I think that multiple imputation is more flexible in some ways because
you can easy create different models for every variable. At the same
time, if the assumptions hold, FIML is equivalent to multiple
imputation, and considerably more convenient. Further, I suspect that
in many circumstances, either option is equal to or better than
listwise deletion.
In my case, I am working on some tools primarily for data exploration,
in a SEM context (some characteristics of individual variables and
then covariance/correlation matrices, clustering, etc.) and hoped to
include listwise/pairwise/FIML as options.
I will check out the lavaan package.
Thanks again for your time,
Josh
On Thu, Jul 12, 2012 at 8:20 AM, John Fox <jfox at mcmaster.ca> wrote:
> Dear Joshua,
>
> If I understand correctly what you want to do, the sem package won't do it.
> That is, the sem() function won't do what often is called FIML estimation
> for models with missing data. I've been thinking about implementing this
> feature, and don't think that it would be too difficult, but I can't promise
> when and if I'll get to it. You might also take a look at the lavaan
> package.
>
> As well, I must admit to some skepticism about the FIML estimator, as
> opposed to approaches such as multiple imputation of missing data. I suspect
> that the former is more sensitive than the latter to the assumption of
> multinormality.
>
> Best,
> John
>
> --------------------------------
> John Fox
> Senator William McMaster
> Professor of Social Statistics
> Department of Sociology
> McMaster University
> Hamilton, Ontario, Canada
> http://socserv.mcmaster.ca/jfox
>
>
>
>
>> -----Original Message-----
>> From: r-help-bounces at r-project.org [mailto:r-help-bounces at r-
>> project.org] On Behalf Of Joshua Wiley
>> Sent: July-12-12 2:53 AM
>> To: r-help at r-project.org
>> Cc: John Fox
>> Subject: [R] easy way to fit saturated model in sem package?
>>
>> Hi,
>>
>> I am wondering if anyone knows of an easy way to fit a saturated model
>> using the sem package on raw data? Say the data were:
>>
>> mtcars[, c("mpg", "hp", "wt")]
>>
>> The model would estimate the three means (intercepts) of c("mpg", "hp",
>> "wt"). The variances of c("mpg", "hp", "wt"). The covariance of mpg
>> with hp and wt and the covariance of hp with wt.
>>
>> I am interested in this because I want to obtain the MLE mean vector
>> and covariance matrix when there is missing data (i.e., the sum of the
>> case wise likelihoods or so-called full information maximum
>> likelihood). Here is exemplary missing data:
>>
>> dat <- as.matrix(mtcars[, c("mpg", "hp", "wt")])

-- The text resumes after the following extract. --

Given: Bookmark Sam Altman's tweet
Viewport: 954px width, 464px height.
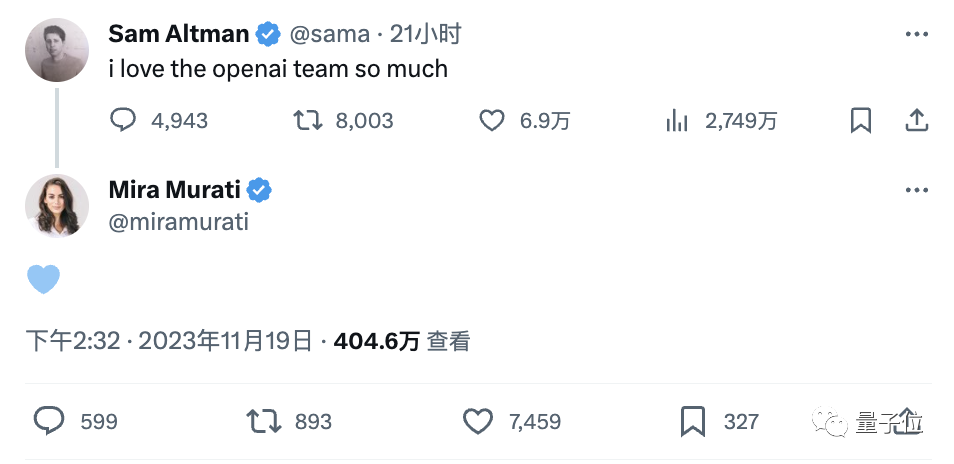Looking at the screenshot, I should pyautogui.click(x=860, y=121).
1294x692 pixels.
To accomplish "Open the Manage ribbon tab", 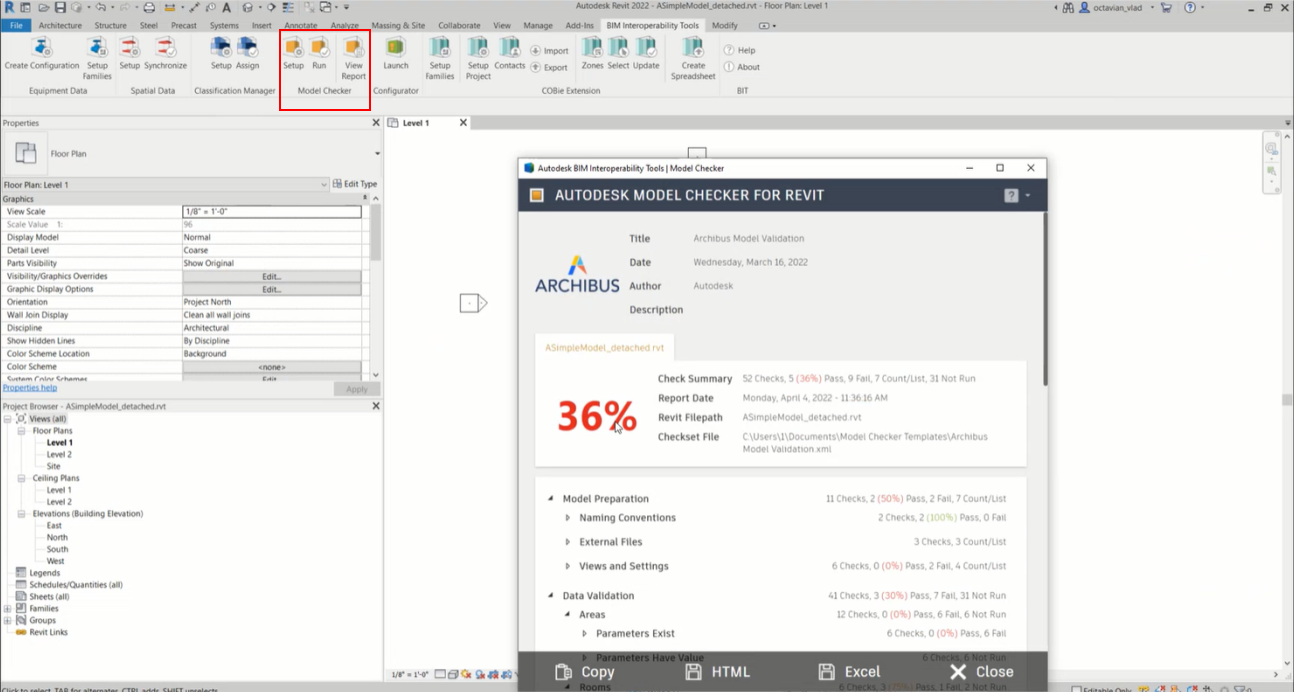I will [x=537, y=25].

>> dat[sample(length(dat), length(dat) * .25)] <- NA dat <-
>> as.data.frame(dat)
>>
>> It is not too difficult to write a wrapper that does this in the OpenMx
>> package because you can easily define paths using vectors and get all
>> pairwise combinations using:
>>
>> combn(c("mpg", "hp", "wt"), 2)
>>
>> but I would prefer to use the sem package, because OpenMx does not work
>> on 64 bit versions of R for Windows x64 and is not available from CRAN
>> presently. Obviously it is not difficult to write out the model, but I
>> am hoping to bundle this in a function that for some arbitrary data,
>> will return the FIML estimated covariance (and correlation matrix).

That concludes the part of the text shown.